November 5th has come and gone
But thoughts of it still linger
I held a banger in my hand
Has anyone seen my finger?

The only banger you should have in your hand is a luxury hot dog (or the more traditional pie ‘n’ peas). To finish with a bang though, you really should grab some traditional bonfire sweet treats:

Parkin

Not something you do with your car – this is a sweet, sticky, dense, ginger and treacle based cake from Northern England. Sounds good already, doesn’t it? Traditionally eaten on bonfire night, it should be bought (or made) a few days before as proper parkin benefits from a few days maturation, like the best Christmas cakes. It gets stickier with age (“if you can get it off your teeth in ten minutes, it’s too young” commented one parkin expert) and even more delicious, if you can keep it in a tin that long.

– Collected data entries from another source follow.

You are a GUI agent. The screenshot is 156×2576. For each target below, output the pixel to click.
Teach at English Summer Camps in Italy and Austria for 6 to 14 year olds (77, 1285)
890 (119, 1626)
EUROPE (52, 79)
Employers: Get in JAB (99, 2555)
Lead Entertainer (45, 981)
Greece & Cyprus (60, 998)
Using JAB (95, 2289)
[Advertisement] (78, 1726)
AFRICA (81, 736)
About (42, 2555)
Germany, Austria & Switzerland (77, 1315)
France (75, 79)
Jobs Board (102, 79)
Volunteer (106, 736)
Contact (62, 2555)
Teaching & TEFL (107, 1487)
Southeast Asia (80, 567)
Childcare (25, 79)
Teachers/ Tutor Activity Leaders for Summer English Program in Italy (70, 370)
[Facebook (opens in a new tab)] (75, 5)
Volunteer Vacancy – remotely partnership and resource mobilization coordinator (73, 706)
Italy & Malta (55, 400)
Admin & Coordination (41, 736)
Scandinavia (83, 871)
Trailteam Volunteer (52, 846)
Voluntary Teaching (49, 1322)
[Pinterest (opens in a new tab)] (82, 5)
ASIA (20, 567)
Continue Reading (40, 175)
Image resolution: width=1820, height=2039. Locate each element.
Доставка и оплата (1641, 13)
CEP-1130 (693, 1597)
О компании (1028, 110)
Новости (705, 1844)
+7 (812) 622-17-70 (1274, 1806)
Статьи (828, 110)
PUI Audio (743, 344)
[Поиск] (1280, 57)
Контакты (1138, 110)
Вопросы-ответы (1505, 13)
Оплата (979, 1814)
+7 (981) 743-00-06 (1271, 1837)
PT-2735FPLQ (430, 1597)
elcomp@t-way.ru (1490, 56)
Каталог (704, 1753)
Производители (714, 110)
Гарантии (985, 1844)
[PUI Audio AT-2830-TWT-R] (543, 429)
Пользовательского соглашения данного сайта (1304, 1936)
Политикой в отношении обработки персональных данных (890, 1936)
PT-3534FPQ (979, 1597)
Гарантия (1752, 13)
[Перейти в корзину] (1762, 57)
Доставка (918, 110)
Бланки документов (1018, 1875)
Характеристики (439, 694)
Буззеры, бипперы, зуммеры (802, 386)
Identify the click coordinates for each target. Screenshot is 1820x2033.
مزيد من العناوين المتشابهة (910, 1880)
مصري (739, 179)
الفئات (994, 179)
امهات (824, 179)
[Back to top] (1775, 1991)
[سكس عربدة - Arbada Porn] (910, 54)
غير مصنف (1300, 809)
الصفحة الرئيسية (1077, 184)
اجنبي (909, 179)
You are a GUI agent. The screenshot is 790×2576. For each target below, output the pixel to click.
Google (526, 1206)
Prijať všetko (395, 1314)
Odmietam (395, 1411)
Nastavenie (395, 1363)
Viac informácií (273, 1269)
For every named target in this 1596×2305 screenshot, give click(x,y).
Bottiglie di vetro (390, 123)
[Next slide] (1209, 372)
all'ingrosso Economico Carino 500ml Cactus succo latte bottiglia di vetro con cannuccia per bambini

There’s one leading producer of parkin (“Seriously Good Yorkshire Parkin” to give it its official name) and that’s Lottie Shaw’s of West Yorkshire. They also sell Parkin biscuits and parkin flapjacks – ideal for sharing around the fire. If you get hopelessly addicted, you can order a Christmas hamper, too.

Treacle Toffee / Bonfire Toffee / Cinder Toffee

Probably the reason all dentists are booked up throughout November, treacle toffee (also known as bonfire toffee) is a traditional hard toffee made from butter, treacle and other goodness and is cooked in copper pans. Since toffee is one of the things we’re very good at in Britain you’re spoiled for choice when it comes to choosing where to buy it.

Fortnum & Mason have probably been selling toffee longer than most, so they’ve had lots of practise in finding the best treacle toffee. Their butter and treacle toffee is also smashed with a hammer in the traditional way, meaning big chunks for you, small ones for the kids. Right?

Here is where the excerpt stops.